「なぁ、ユウ。お前は今までにいろんな事があったんじゃねーか?でないと、1人で夜の街をふらふらする訳ねーからな。けど、誰もお前の事を認めてくれないよな。」
「お前にユウの何が分かるって言うんだ?」
「何にも分からない。けれど…、必死に生きているのは分かるよ…。」
必死に生きる?
アタシが?
毎日、夜の街を徘徊し、学校にもロクに行っていないアタシが必死に生きてるって??
…。
そうだよ。
アタシは必死に生きてるよ。
毎日が楽しいように必死に生きているよ。
悔いが残らないように必死に生きているよ。
アタシは…、生きていたいから…、生きなければならないから…、ずっとずっと必死なんだよ…。

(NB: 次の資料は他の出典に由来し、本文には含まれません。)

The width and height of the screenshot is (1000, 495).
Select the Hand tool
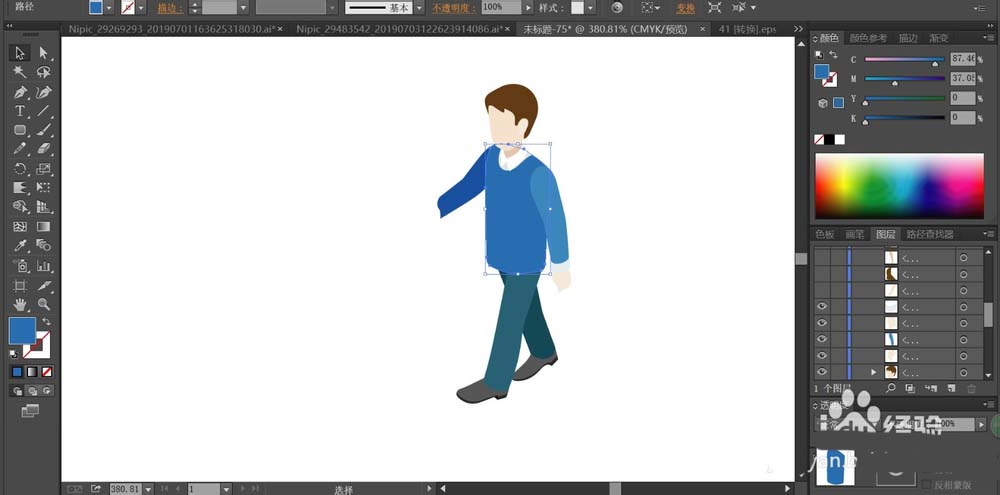pyautogui.click(x=19, y=304)
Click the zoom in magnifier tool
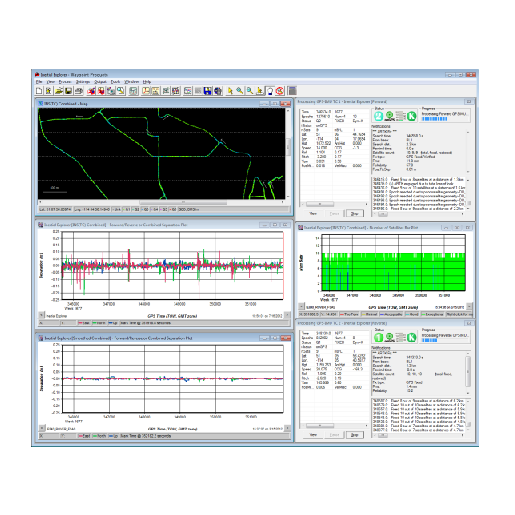 coord(239,91)
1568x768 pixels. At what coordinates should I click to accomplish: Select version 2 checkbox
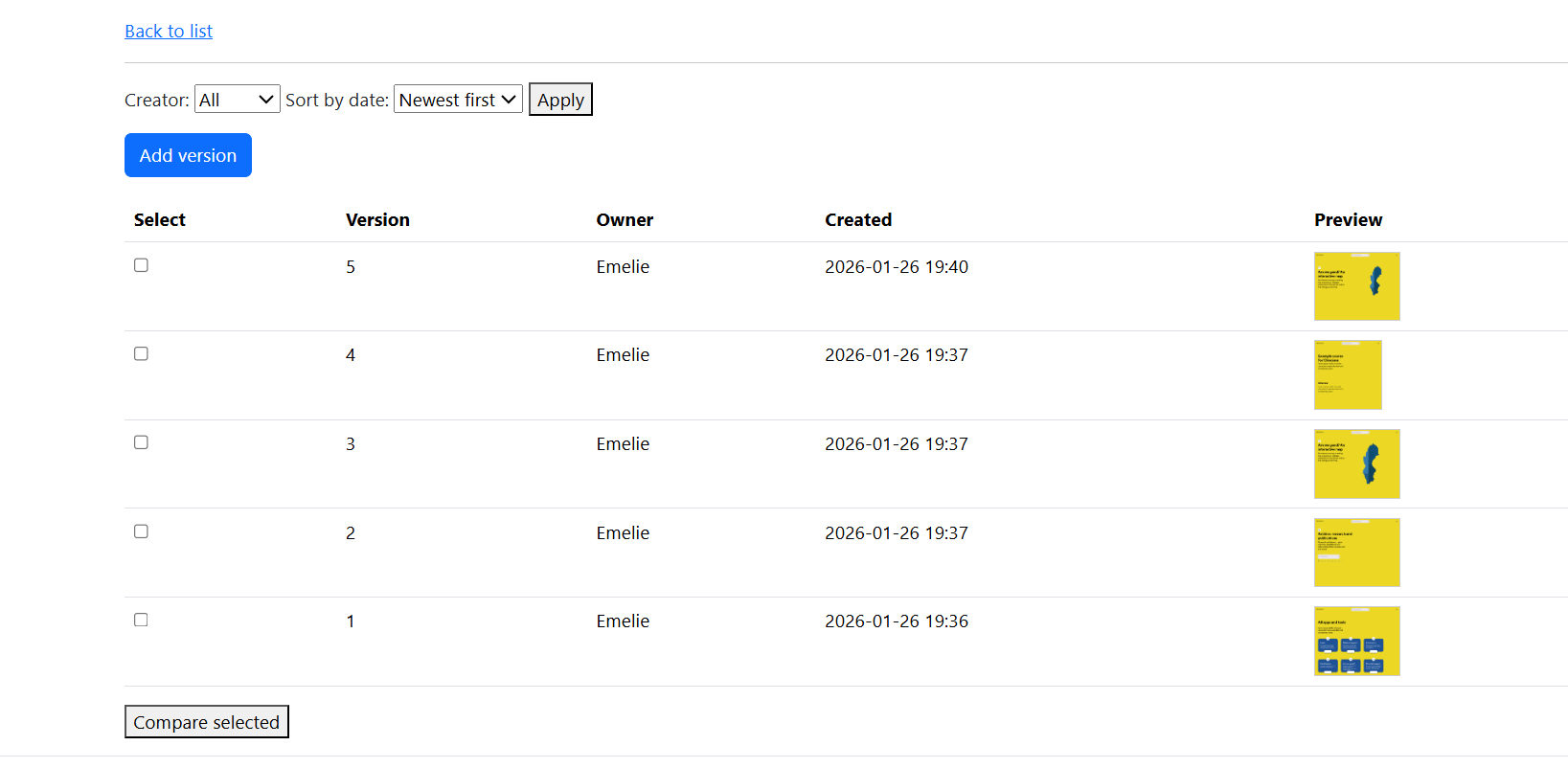point(141,531)
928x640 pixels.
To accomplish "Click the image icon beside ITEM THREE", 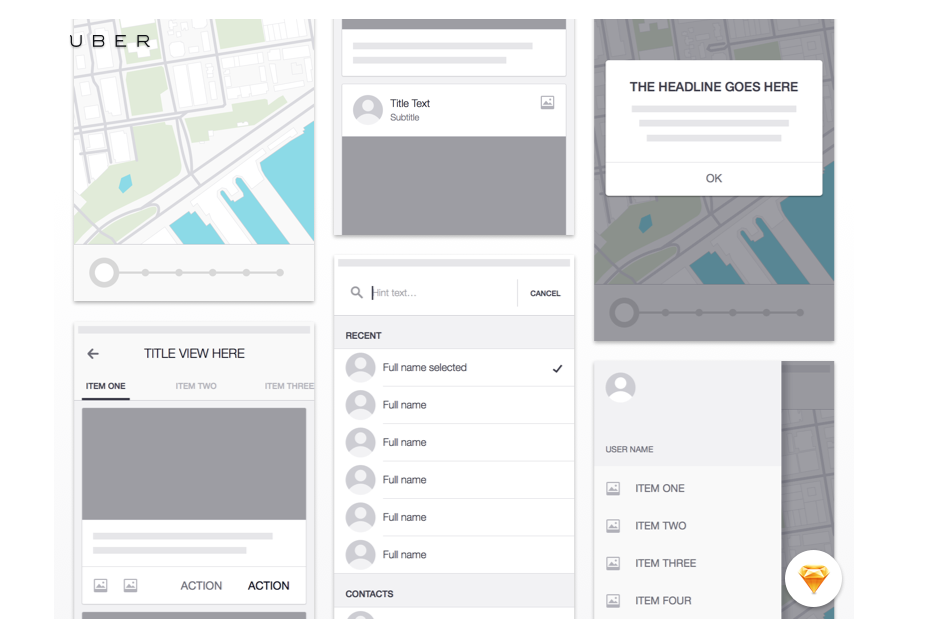I will pyautogui.click(x=613, y=563).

「なぁ、ユウ。私はいつも1人なんだ。でもユウ、お前とは何だか繋がりがあるような気がするんだ。」
「繋がりって何だよ。」
「繋がりは繋がりだよ。」
そう言うと、アキはコースターの裏に持っていたボールペンで自分の携帯番号を書きとめた。
「また、いつでも電話してくれよ。」
そう言って、アキはアタシに自分の携帯番号が書かれたコースターを差し出す。
「昨日会ったばかりで、いきなりスナックに連れてくる女など信用できるか!」
「いや、信用できる。お前は私を信用する。」
「自信過剰にも程があるよね。」
アタシはグラスに半分ほど残っているオレンジジュースをそのままに、渡されたコースターを無造作にカバンの中に入れると、真梨子に向かって『ごちそうさま。』と告げ、アキをおいて先にスナックを出た。
アタシがいなくなった後の薄暗いスナックの中は、真梨子とアキの2人だけ。
「アキ、えらくあの子を気に入っているようね。」
「なんだかね。やっと、私の道しるべを見つけたような気がしてね。」
アキは、メンソールのタバコを灰皿において、ジントニックを少し口に含む。
「道しるべって?」
「私は、幼い頃に両親に捨てられてからずっと1人。それからいろいろあって18の時からまた1人。18になった時、私の人生が終った。18にならなければよかった…。」
「何言っているの?18があったから、今の24のアキがあるんじゃない。」
「どうだろうね。」
「ねえ、アキ。あんた18の時、何があったの?」
真梨子は、ずっと気になっていた。
アキの身に、どうやら18の時に何かあったのは、以前から聞いていたが、具体的には何も教えてくれないのだ。
「まぁ、いいじゃねーか。今日はありがとう。」
アキはそう言い残すと、カウンターの上にお札を置いて、また夜の街に消えていった。